Count the lines in the entries below that contain the word "height", and reply with the number alone.
-- START MATERIALS PROVIDED --
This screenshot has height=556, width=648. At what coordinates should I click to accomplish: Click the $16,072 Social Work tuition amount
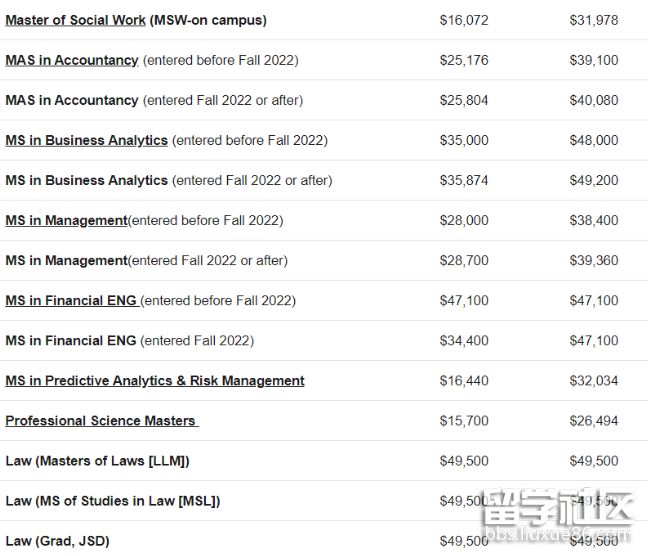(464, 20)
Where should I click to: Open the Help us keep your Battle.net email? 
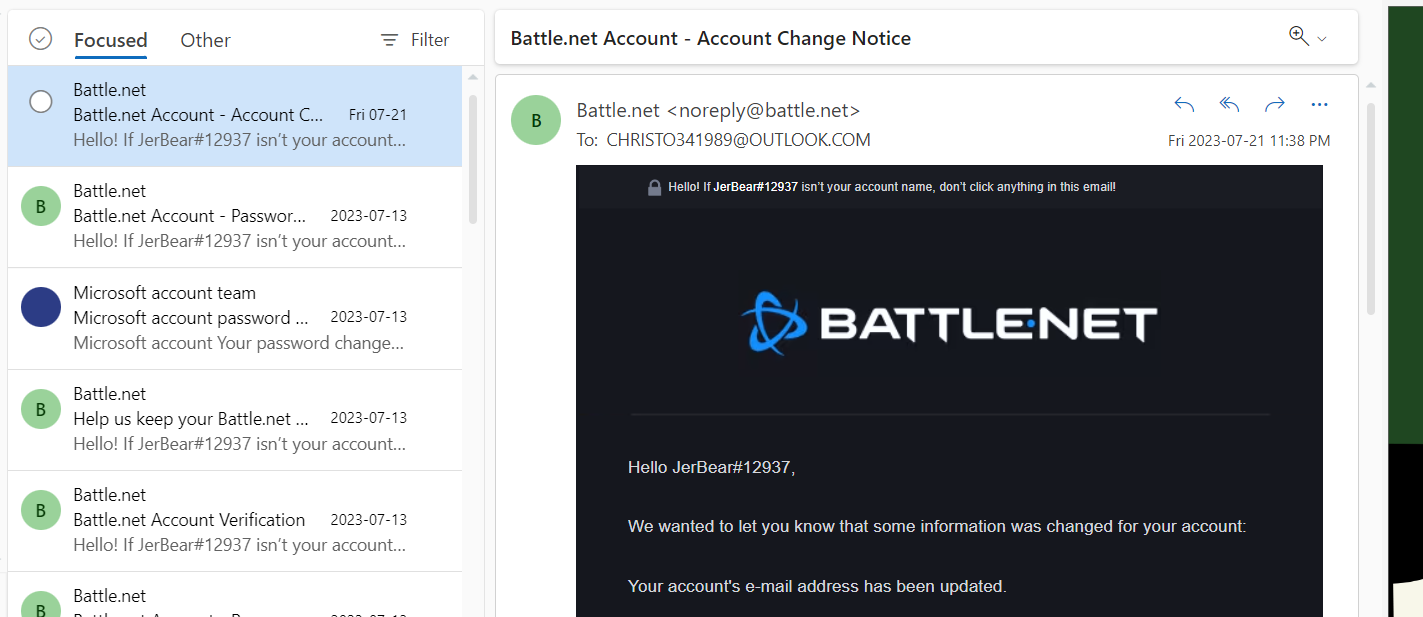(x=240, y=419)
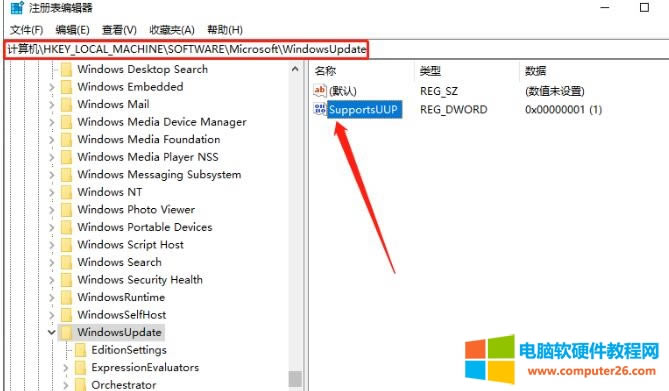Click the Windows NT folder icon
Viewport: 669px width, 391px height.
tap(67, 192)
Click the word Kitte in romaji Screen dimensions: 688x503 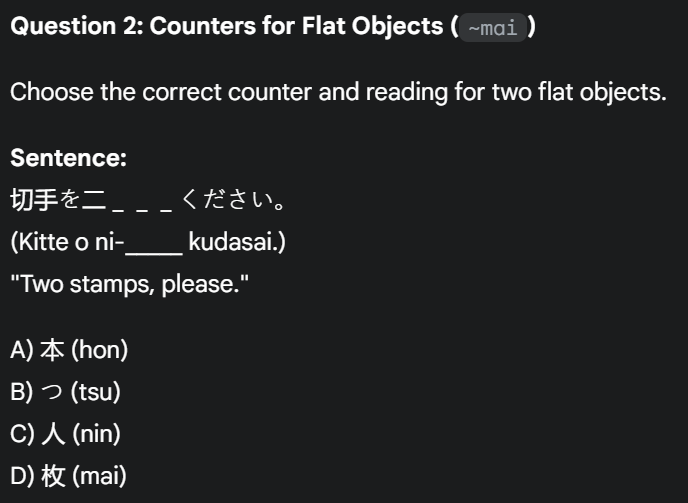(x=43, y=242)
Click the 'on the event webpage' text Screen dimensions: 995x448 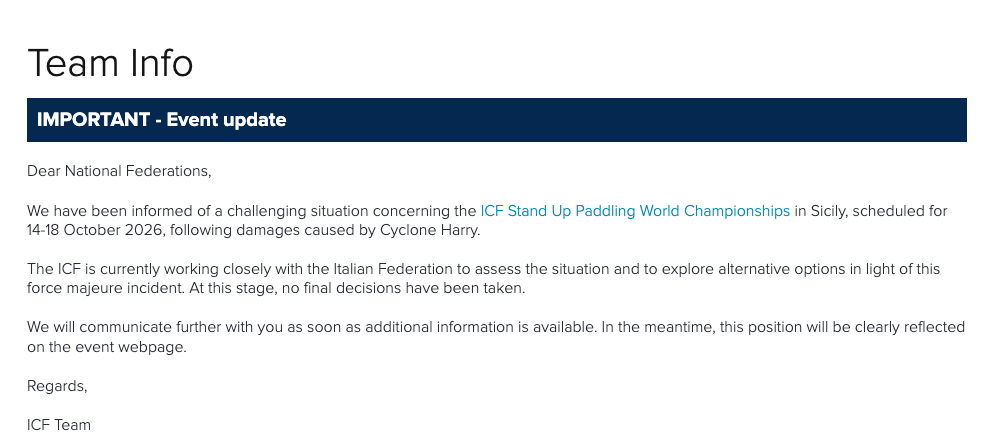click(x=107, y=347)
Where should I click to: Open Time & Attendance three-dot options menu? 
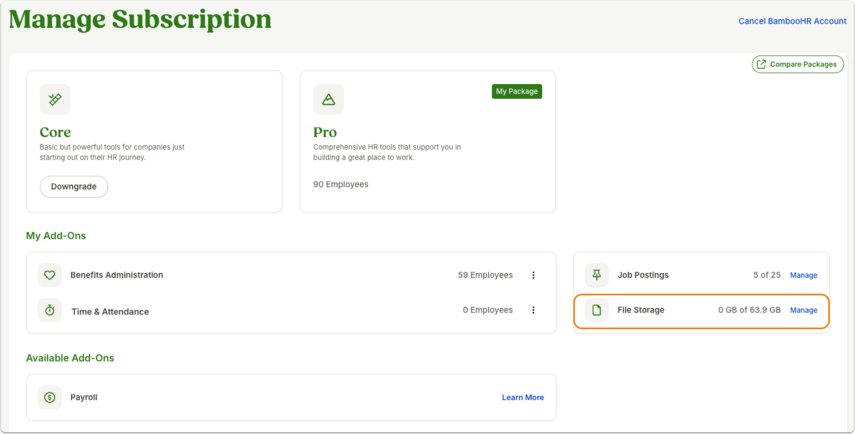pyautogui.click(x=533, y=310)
-- END MATERIALS PROVIDED --
### EXERCISE SOLUTION
2